Alice Yan Chang-Richards, Erica Seville, Suzanne Wilkinson, David Brunsdon

Resilient Organisations Research Report 2012/07


Resource availability is likely to be a significant issue for the Canterbury rebuild.  Systematic mapping, monitoring, and modelling of the labour demand in Canterbury has been happening since the quakes. Other input materials for reconstruction such as aggregate and cement are also being modelled to reflect the sector trends and performance in response to a large-scale disaster. However, understanding what is going on and what might happen remains a particular challenge for forecasters and policymakers. This report looks at general lessons that have emerged from other post-disaster reconstruction efforts around the world that are relevant to the Canterbury rebuild from a resource perspective.
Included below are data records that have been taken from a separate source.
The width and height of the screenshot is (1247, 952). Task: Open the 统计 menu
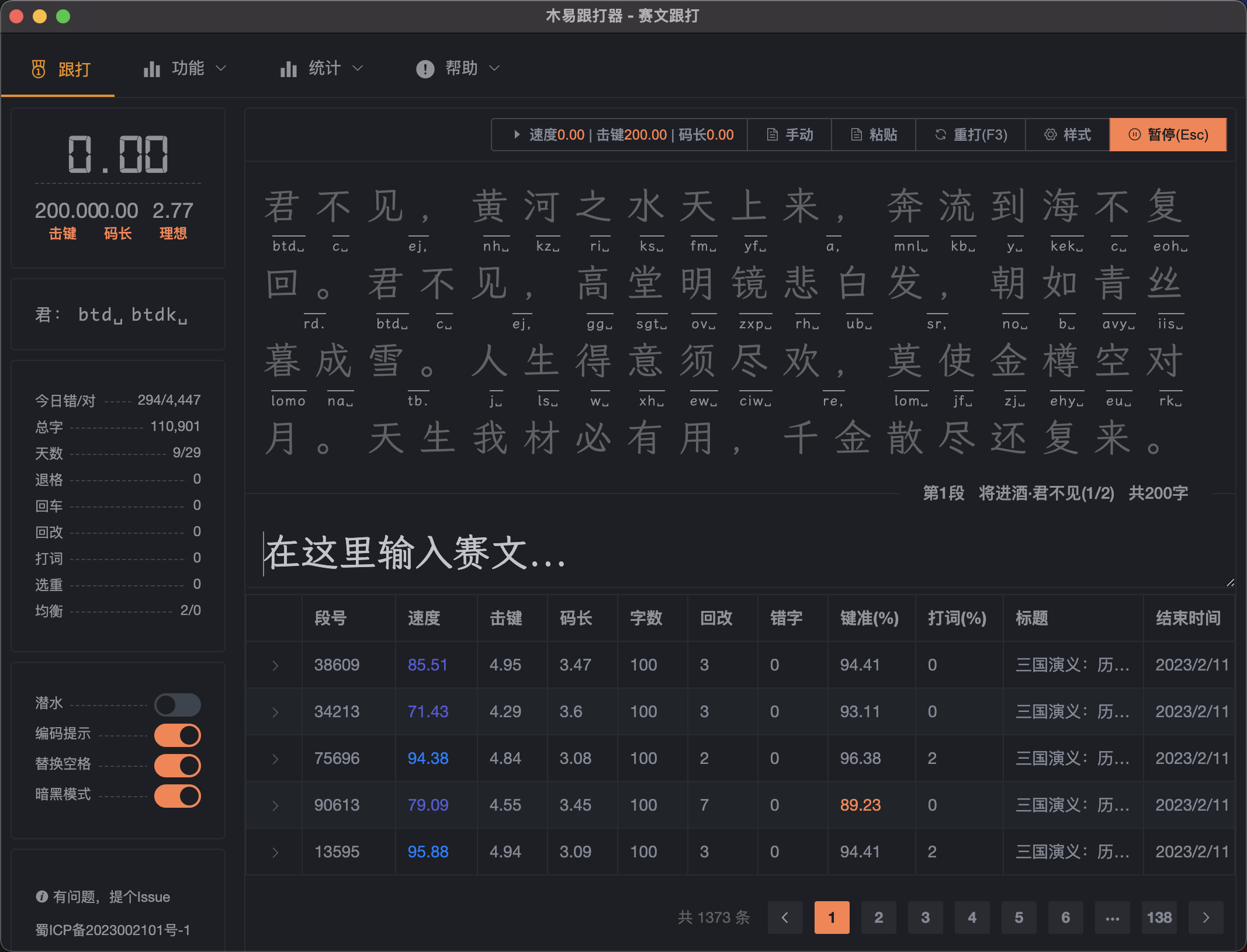click(x=324, y=68)
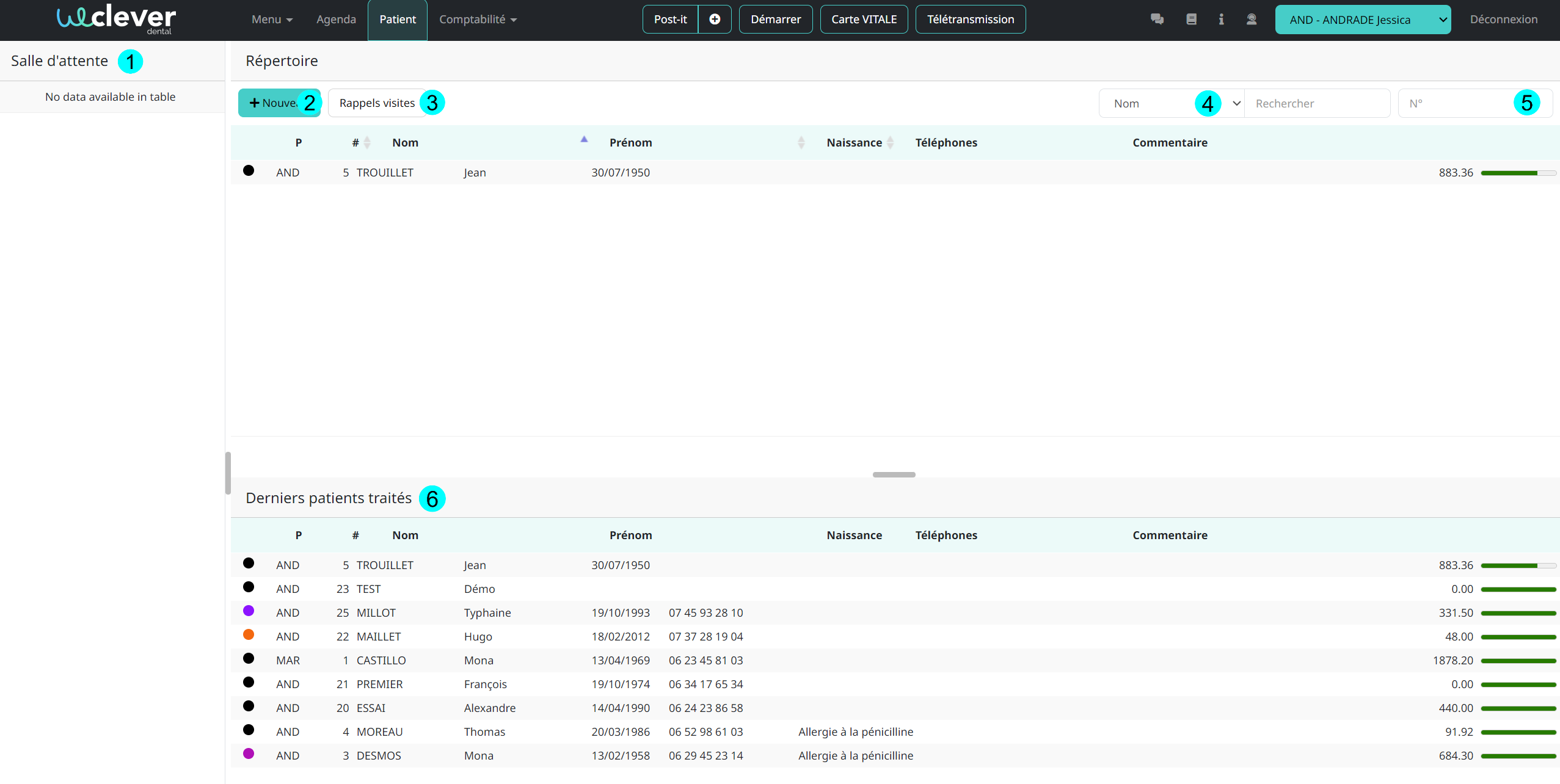Image resolution: width=1560 pixels, height=784 pixels.
Task: Click the book documentation icon
Action: (x=1191, y=20)
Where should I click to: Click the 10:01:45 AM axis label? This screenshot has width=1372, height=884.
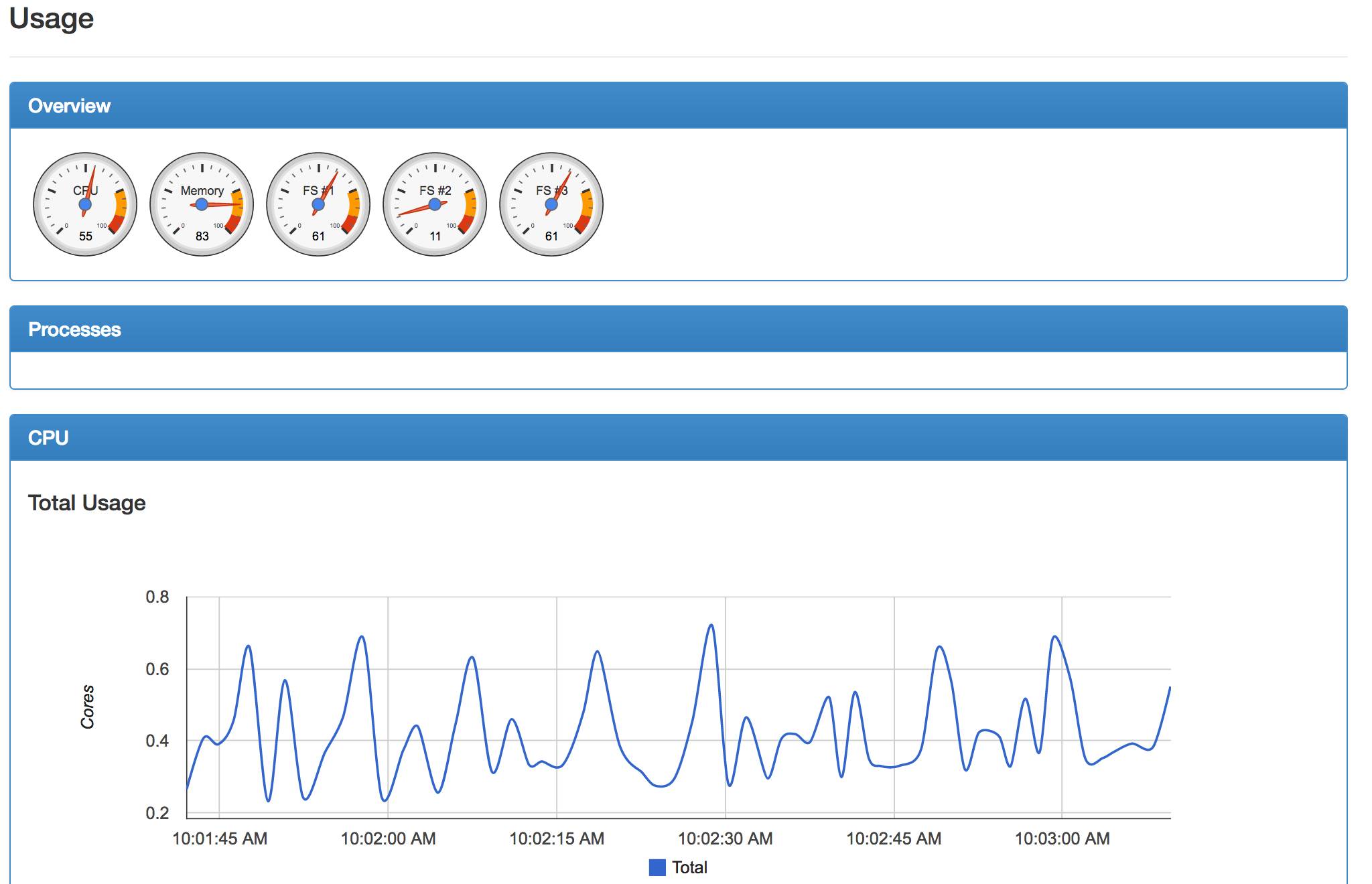220,838
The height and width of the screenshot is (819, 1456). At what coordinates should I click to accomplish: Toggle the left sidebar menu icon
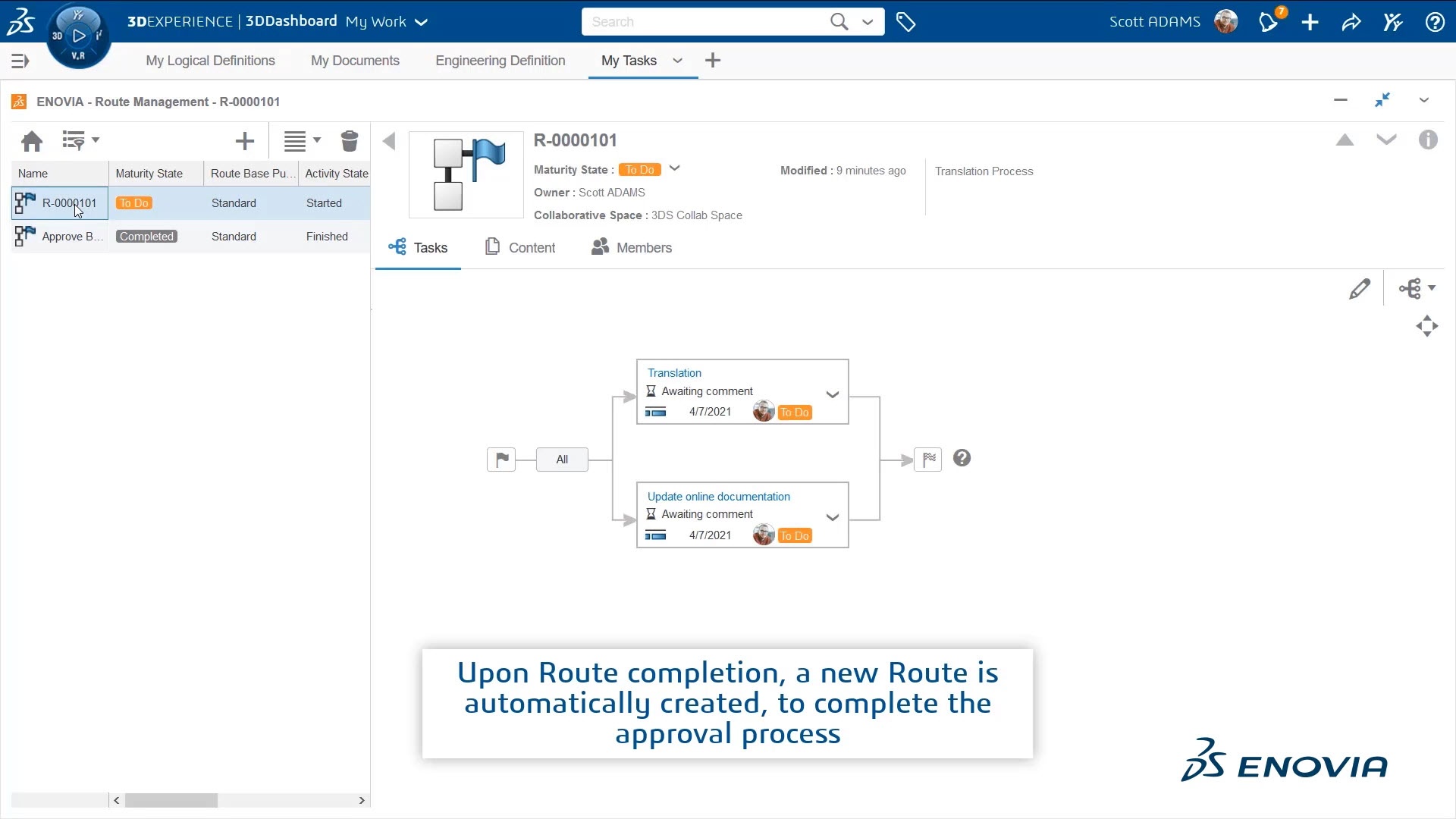click(20, 61)
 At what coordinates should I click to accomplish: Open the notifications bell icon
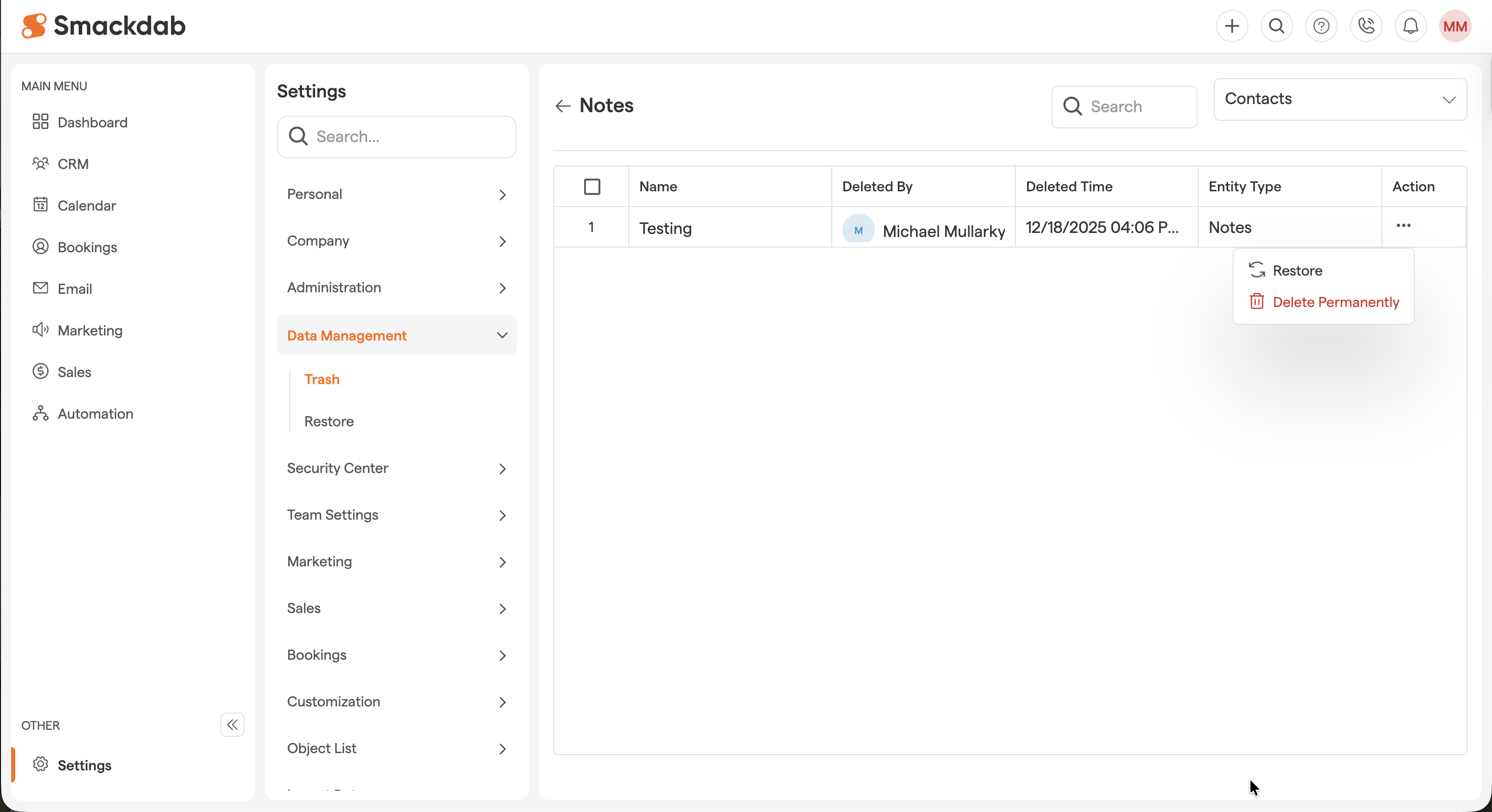point(1410,26)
Whilst the details of every country’s experience differ, the nature of the recovery process post-disaster remains consistent. The information included in this report is derived from Resilient Organisations’ longitudinal studies of disasters in Indonesia, China and Australia. Much of the resourcing issues observed in those countries following their disasters are now being experienced in Christchurch. The data collected provides insights into the dynamic mechanism of resource changes over time. The way the past is understood will inevitably influence the way current challenges are approached. This report should inform the current long-term recovery planning in Christchurch, as well as post-disaster recovery planning for future events.